The most efficient way of implementing fasting is not clear for the same problems with clinical trials that I highlighted earlier; the science just isn't there. Some time in the near future more studies will surface that inch us closer to knowing the exact effects, but for now, we can give it our best guess. My regimen includes daily time restricted feeding including around 16-17 hours of fasting (after dinner, until lunch) with the rest of the time being my feeding period, and I'll do a quarterly extended fast of about 5 days. Ideally, you'll break a fast with a smaller, low-carb meal and work your way back up to normal, keeping blood glucose levels from spiking. Another good idea is working out just before breaking it, as working out forces your body to create glucose, which can help you get steadily back on track. Supplementation can be helpful along the way too, as long as no calories are provided.

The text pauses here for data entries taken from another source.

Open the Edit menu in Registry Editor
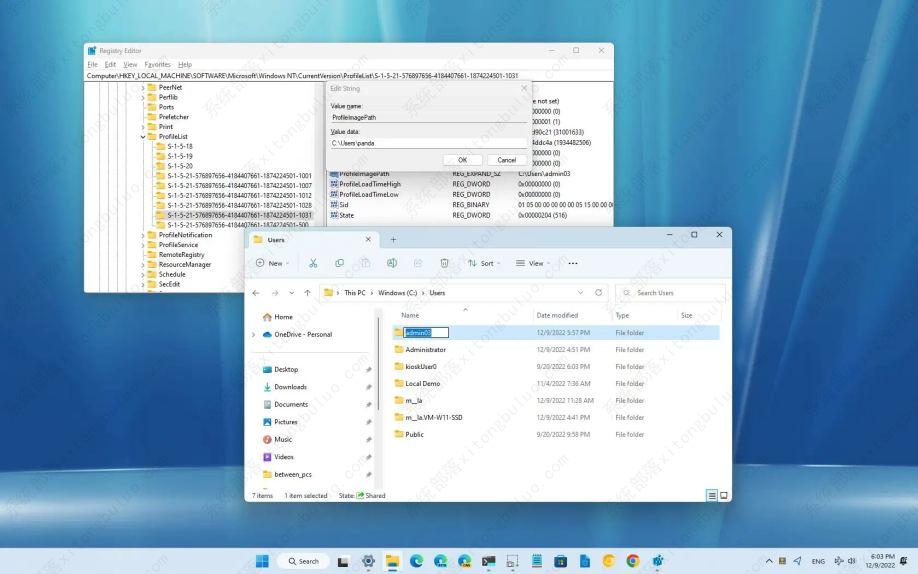 (x=110, y=65)
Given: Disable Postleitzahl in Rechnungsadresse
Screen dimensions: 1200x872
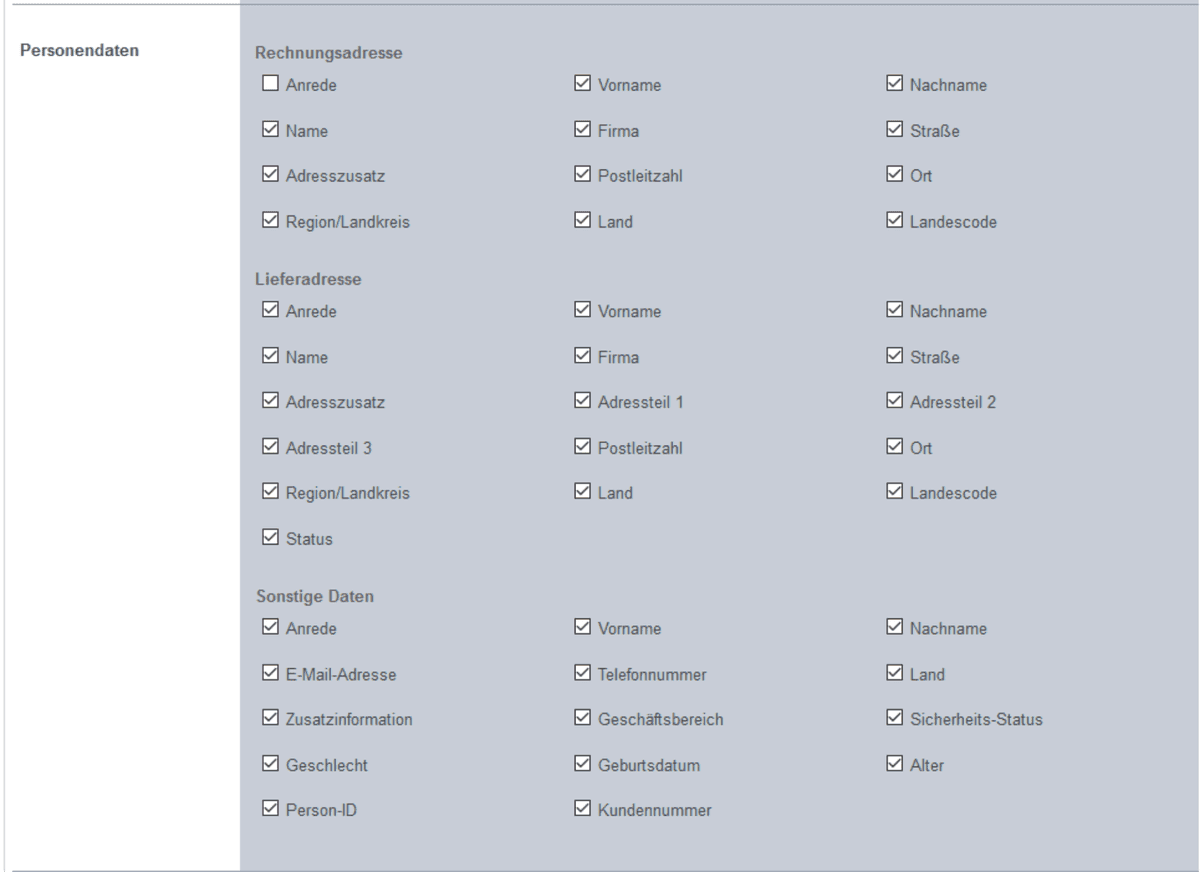Looking at the screenshot, I should click(582, 176).

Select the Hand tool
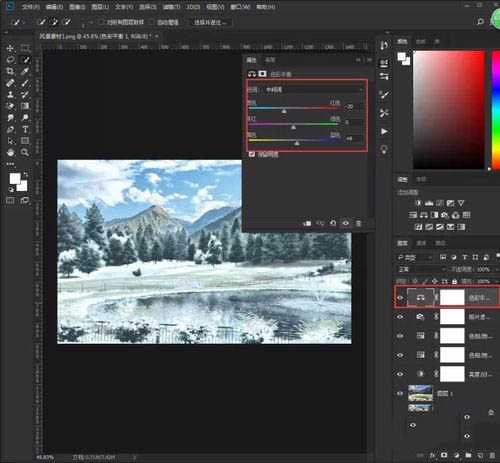(10, 152)
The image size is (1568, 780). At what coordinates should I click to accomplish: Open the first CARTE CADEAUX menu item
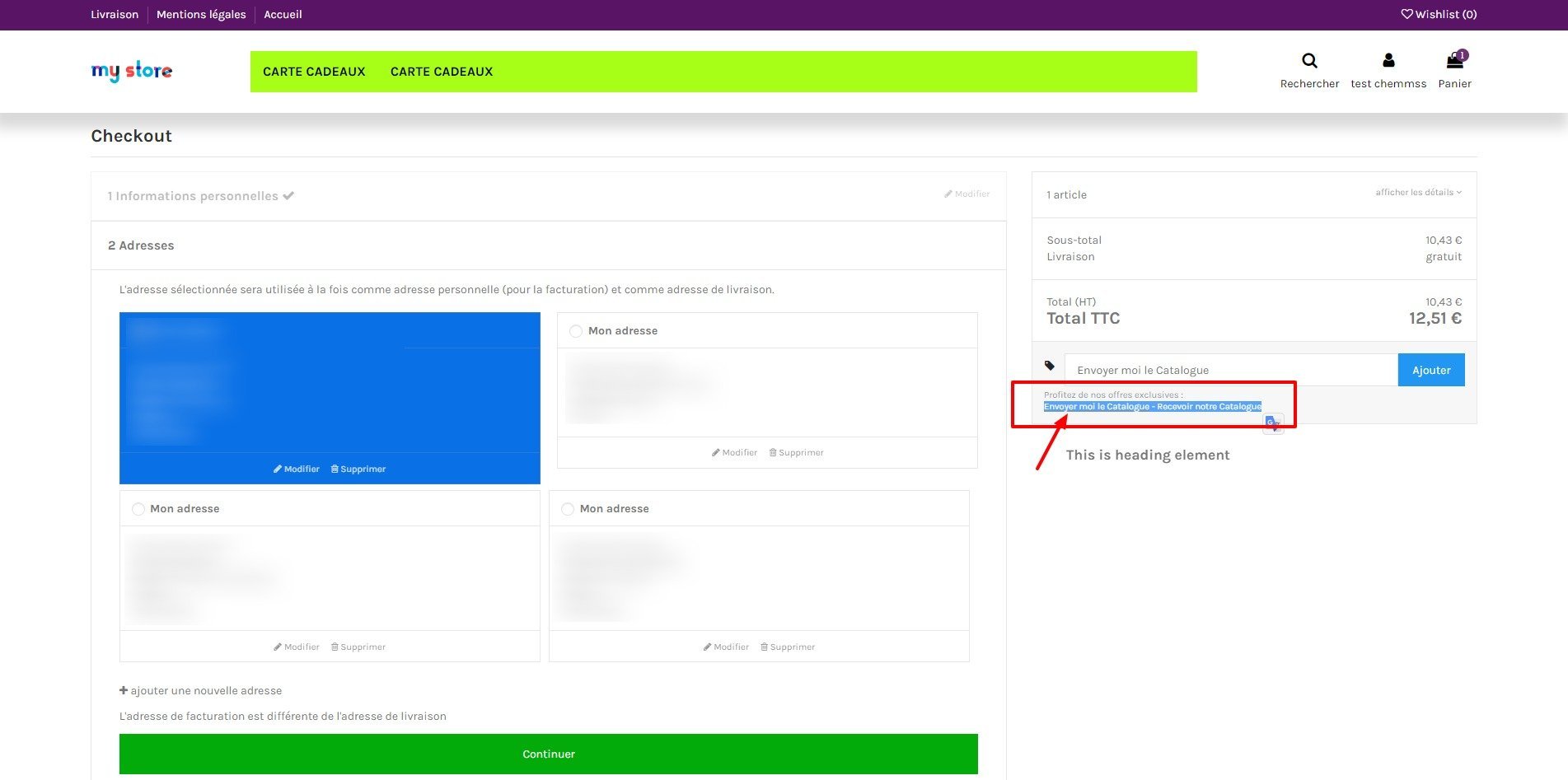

At the end of the day, another reason I do it is because I just don't love breakfast. Don't get me wrong, the food is some of my favorite, but I'm just never that hungry in the morning. So if that works for you too, then it might be enough to take a gamble on using potentially one of the most potent medicines. It's already in your back pocket.

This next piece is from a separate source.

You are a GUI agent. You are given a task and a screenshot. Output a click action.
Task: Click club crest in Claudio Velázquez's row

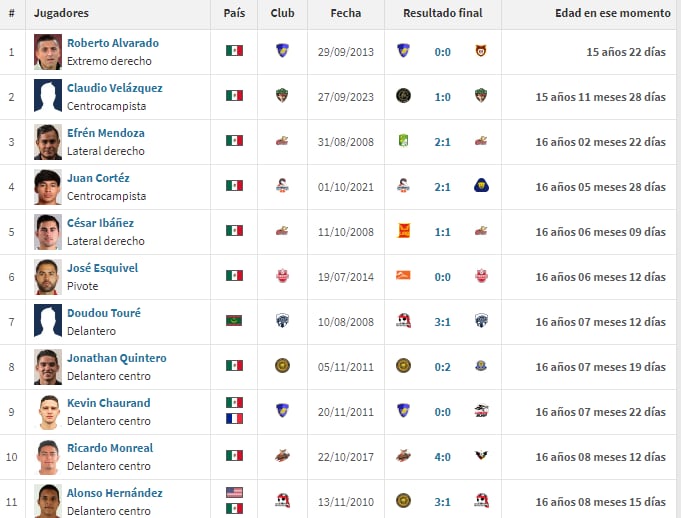tap(282, 96)
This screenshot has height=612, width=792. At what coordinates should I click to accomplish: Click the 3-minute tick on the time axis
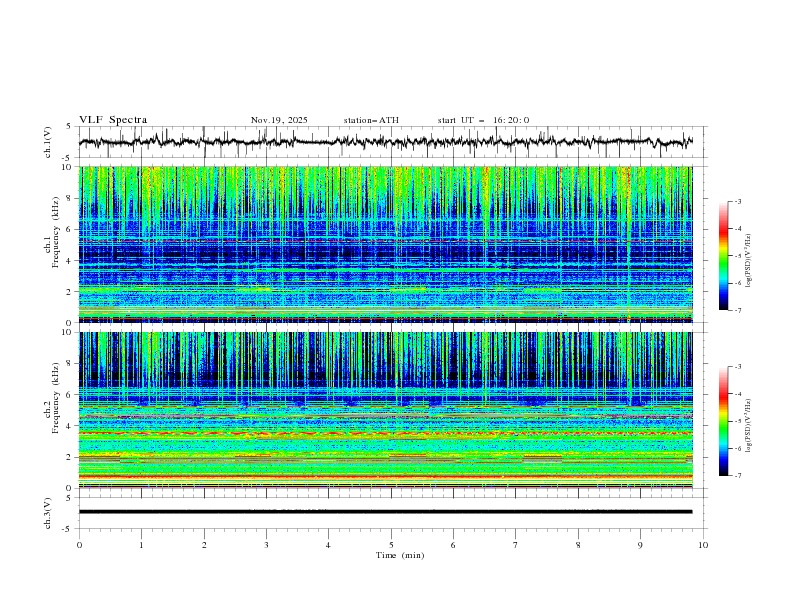266,545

All of this material is science that I have learned through clinical trials brought to light by people like Peter Attia, David Sinclair, Satchin Panda, and David Sabatini. Peter is a doctor with focus in longevity, and he goes through a lot of this in further detail than I can comprehend sometimes, so if you are interested check out his site at www.PeterAttiaMD.com. Satchin Panda is another great reference, and he gave a really interesting TED talk on the possible implications of harnessing the power in our circadian rythms: https://www.youtube.com/watch?v=erBJuxVR7IE
Disclaimer: I'm not a doctor, and I can't recommend anything to you. You should ask your doctor about this stuff if you want to know more about how anything would work in your body. Everyone's different. I'm not trying to take credit for this science either, just want to talk about it in an easy-to-understand way.
Glossary:
Hyperinsulinemia: This is when there is too much insulin being created by the pancreas and circulating in our blood. It's all telling cells to take up glucose, but there isn't a proportionate amount of glucose. This can lead to hyperglycemia and Type 2 diabetes, because it damages the pancreas through beta cell failure--the pancreas is clogged with fat. In turn, the pancreas can't make enough insulin, flipping the script because now there is too much glucose in the blood, but your cells may already be full of it. You can see how this spirals into a bad cycle.

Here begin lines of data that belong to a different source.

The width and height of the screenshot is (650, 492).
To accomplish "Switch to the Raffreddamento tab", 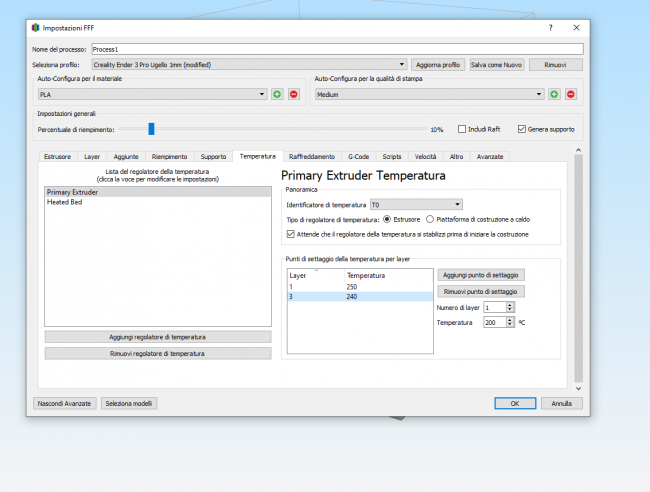I will [x=312, y=157].
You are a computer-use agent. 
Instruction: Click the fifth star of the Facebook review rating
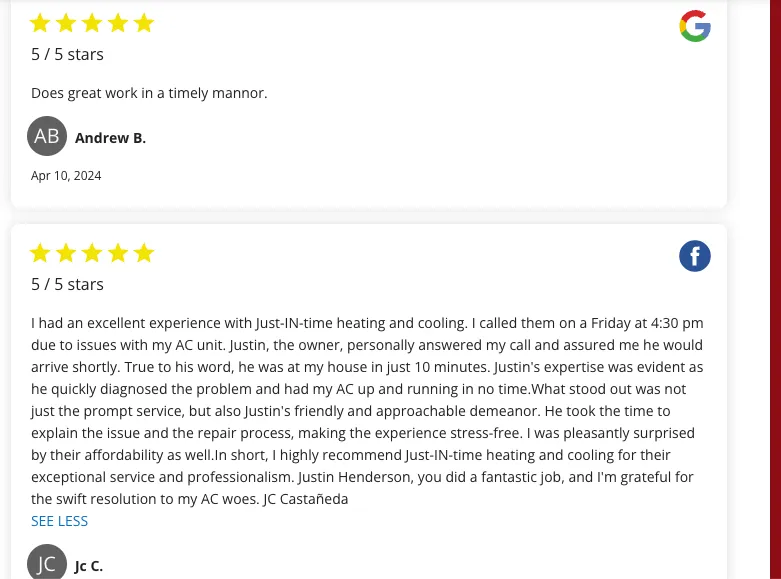pos(144,253)
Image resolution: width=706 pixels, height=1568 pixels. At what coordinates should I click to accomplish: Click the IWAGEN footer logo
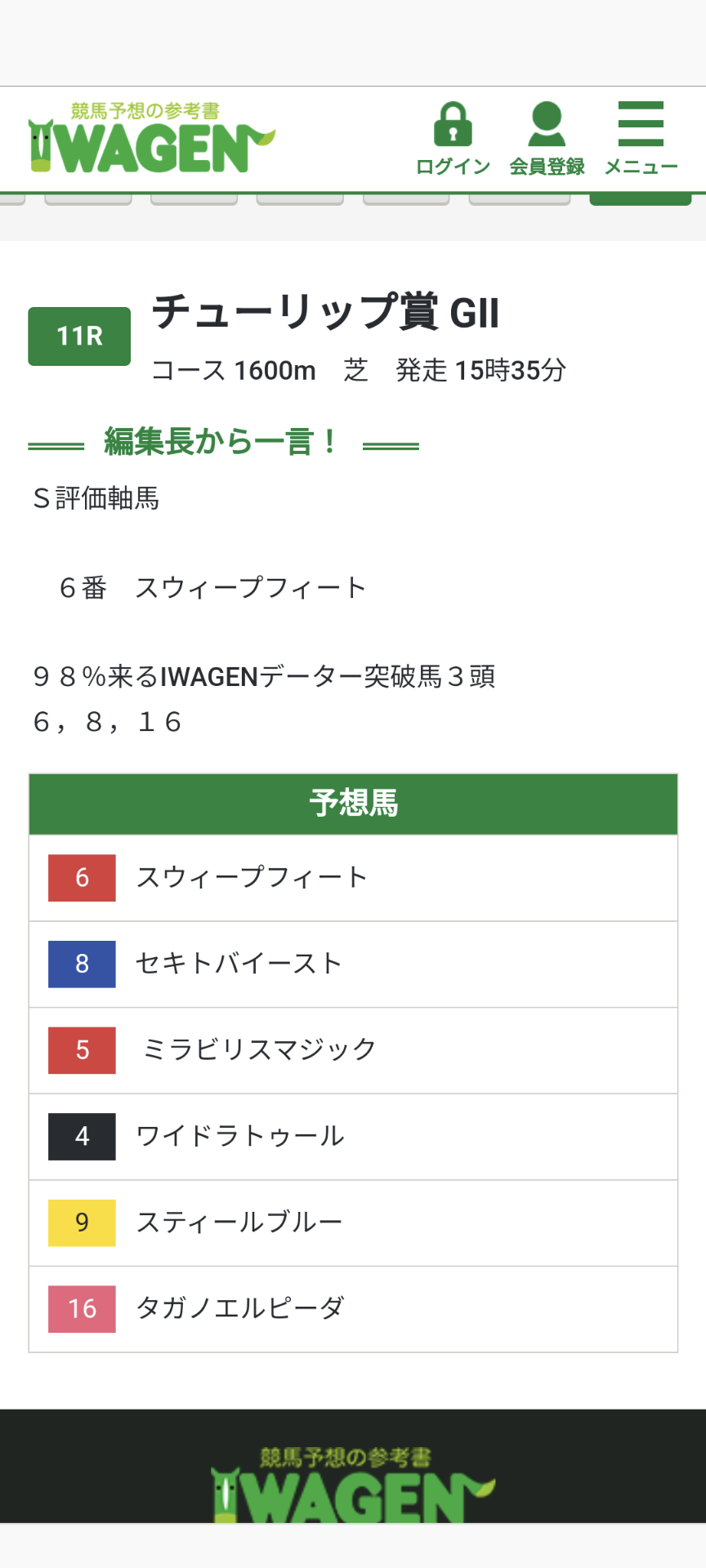point(353,1484)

Insulin Resistance: When cells stop responding well to insulin. There is too much glucose in the blood, and the insulin doesn't have much power anymore, because the body's cells already have too much glucose. Insulin resistance makes the body think it needs more insulin, leading to hyperinsulinemia. In the past, we have treated this problem by giving patients more insulin. Clearly, this doesn't help much because you're trying to get the glucose out of the blood and into cells, but the cells are full. So what was happening was we were trying to stuff cells with glucose. Instead, if we focus on emptying the cells of this overflowing glucose, the cells can start responding to the insulin that's already in the blood.
LDL: "Bad", small particle cholesterol that causes blood clots.
HDL: High density lipoproteins."Good" cholesterol that transport cholesterol from around your body back to the liver, where it is removed.